# EXERCISE INSTRUCTIONS
The records below must be transcribed precisely and in full.

[Saved data entries]
__________
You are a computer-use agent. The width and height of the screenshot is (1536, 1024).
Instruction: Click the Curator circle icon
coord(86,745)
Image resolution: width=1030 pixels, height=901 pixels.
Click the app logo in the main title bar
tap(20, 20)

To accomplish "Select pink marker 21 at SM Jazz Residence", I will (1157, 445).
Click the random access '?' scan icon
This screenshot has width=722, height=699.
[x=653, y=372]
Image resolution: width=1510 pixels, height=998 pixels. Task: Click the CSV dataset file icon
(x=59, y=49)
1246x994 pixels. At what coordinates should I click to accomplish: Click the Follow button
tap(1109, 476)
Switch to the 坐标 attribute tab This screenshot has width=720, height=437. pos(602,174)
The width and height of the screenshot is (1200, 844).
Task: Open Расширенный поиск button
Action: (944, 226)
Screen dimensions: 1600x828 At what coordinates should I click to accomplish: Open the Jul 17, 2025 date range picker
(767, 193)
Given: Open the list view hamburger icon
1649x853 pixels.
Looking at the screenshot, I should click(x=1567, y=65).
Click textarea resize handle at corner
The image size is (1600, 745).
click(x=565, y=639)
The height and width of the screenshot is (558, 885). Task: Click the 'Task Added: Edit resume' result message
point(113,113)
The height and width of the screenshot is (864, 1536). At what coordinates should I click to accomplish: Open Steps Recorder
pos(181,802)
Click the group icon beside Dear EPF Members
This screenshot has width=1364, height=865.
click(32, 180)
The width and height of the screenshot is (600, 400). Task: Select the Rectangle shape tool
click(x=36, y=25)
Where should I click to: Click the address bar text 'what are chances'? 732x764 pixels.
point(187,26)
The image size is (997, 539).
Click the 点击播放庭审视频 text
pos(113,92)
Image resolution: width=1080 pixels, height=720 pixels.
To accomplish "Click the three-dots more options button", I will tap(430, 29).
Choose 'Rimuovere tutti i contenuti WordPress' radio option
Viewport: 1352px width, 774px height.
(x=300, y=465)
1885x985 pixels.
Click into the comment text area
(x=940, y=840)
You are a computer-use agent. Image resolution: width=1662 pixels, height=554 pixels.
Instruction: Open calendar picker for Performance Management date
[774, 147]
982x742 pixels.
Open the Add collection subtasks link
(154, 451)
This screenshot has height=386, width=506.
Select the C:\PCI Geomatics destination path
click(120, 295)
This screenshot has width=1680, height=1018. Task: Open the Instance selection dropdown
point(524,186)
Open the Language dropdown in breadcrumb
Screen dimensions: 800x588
__________
# THE ANSWER
You are a computer-use agent. The width and height of the screenshot is (1536, 1024).
Instruction: Click the Curator circle icon
coord(86,745)
Image resolution: width=1030 pixels, height=901 pixels.
Click the app logo in the main title bar
tap(20, 20)

To accomplish "Select pink marker 21 at SM Jazz Residence", I will (1157, 445).
Click the random access '?' scan icon
This screenshot has width=722, height=699.
[x=653, y=372]
Image resolution: width=1510 pixels, height=998 pixels. Task: Click the CSV dataset file icon
(x=59, y=49)
1246x994 pixels. At what coordinates should I click to accomplish: Click the Follow button
tap(1109, 476)
Switch to the 坐标 attribute tab This screenshot has width=720, height=437. pos(602,174)
The width and height of the screenshot is (1200, 844).
Task: Open Расширенный поиск button
Action: (944, 226)
Screen dimensions: 1600x828 At what coordinates should I click to accomplish: Open the Jul 17, 2025 date range picker
(767, 193)
Given: Open the list view hamburger icon
1649x853 pixels.
Looking at the screenshot, I should click(x=1567, y=65).
Click textarea resize handle at corner
The image size is (1600, 745).
click(x=565, y=639)
The height and width of the screenshot is (558, 885). Task: Click the 'Task Added: Edit resume' result message
point(113,113)
The height and width of the screenshot is (864, 1536). At what coordinates should I click to accomplish: Open Steps Recorder
pos(181,802)
Click the group icon beside Dear EPF Members
This screenshot has width=1364, height=865.
click(32, 180)
The width and height of the screenshot is (600, 400). Task: Select the Rectangle shape tool
click(x=36, y=25)
Where should I click to: Click the address bar text 'what are chances'? 732x764 pixels.
point(187,26)
The image size is (997, 539).
Click the 点击播放庭审视频 text
pos(113,92)
Image resolution: width=1080 pixels, height=720 pixels.
To accomplish "Click the three-dots more options button", I will tap(430, 29).
Choose 'Rimuovere tutti i contenuti WordPress' radio option
Viewport: 1352px width, 774px height.
(x=300, y=465)
1885x985 pixels.
Click into the comment text area
(x=940, y=840)
You are a computer-use agent. Image resolution: width=1662 pixels, height=554 pixels.
Instruction: Open calendar picker for Performance Management date
[774, 147]
982x742 pixels.
Open the Add collection subtasks link
(154, 451)
This screenshot has height=386, width=506.
Select the C:\PCI Geomatics destination path
click(120, 295)
This screenshot has width=1680, height=1018. Task: Open the Instance selection dropdown
point(524,186)
Open the Language dropdown in breadcrumb
Screen dimensions: 800x588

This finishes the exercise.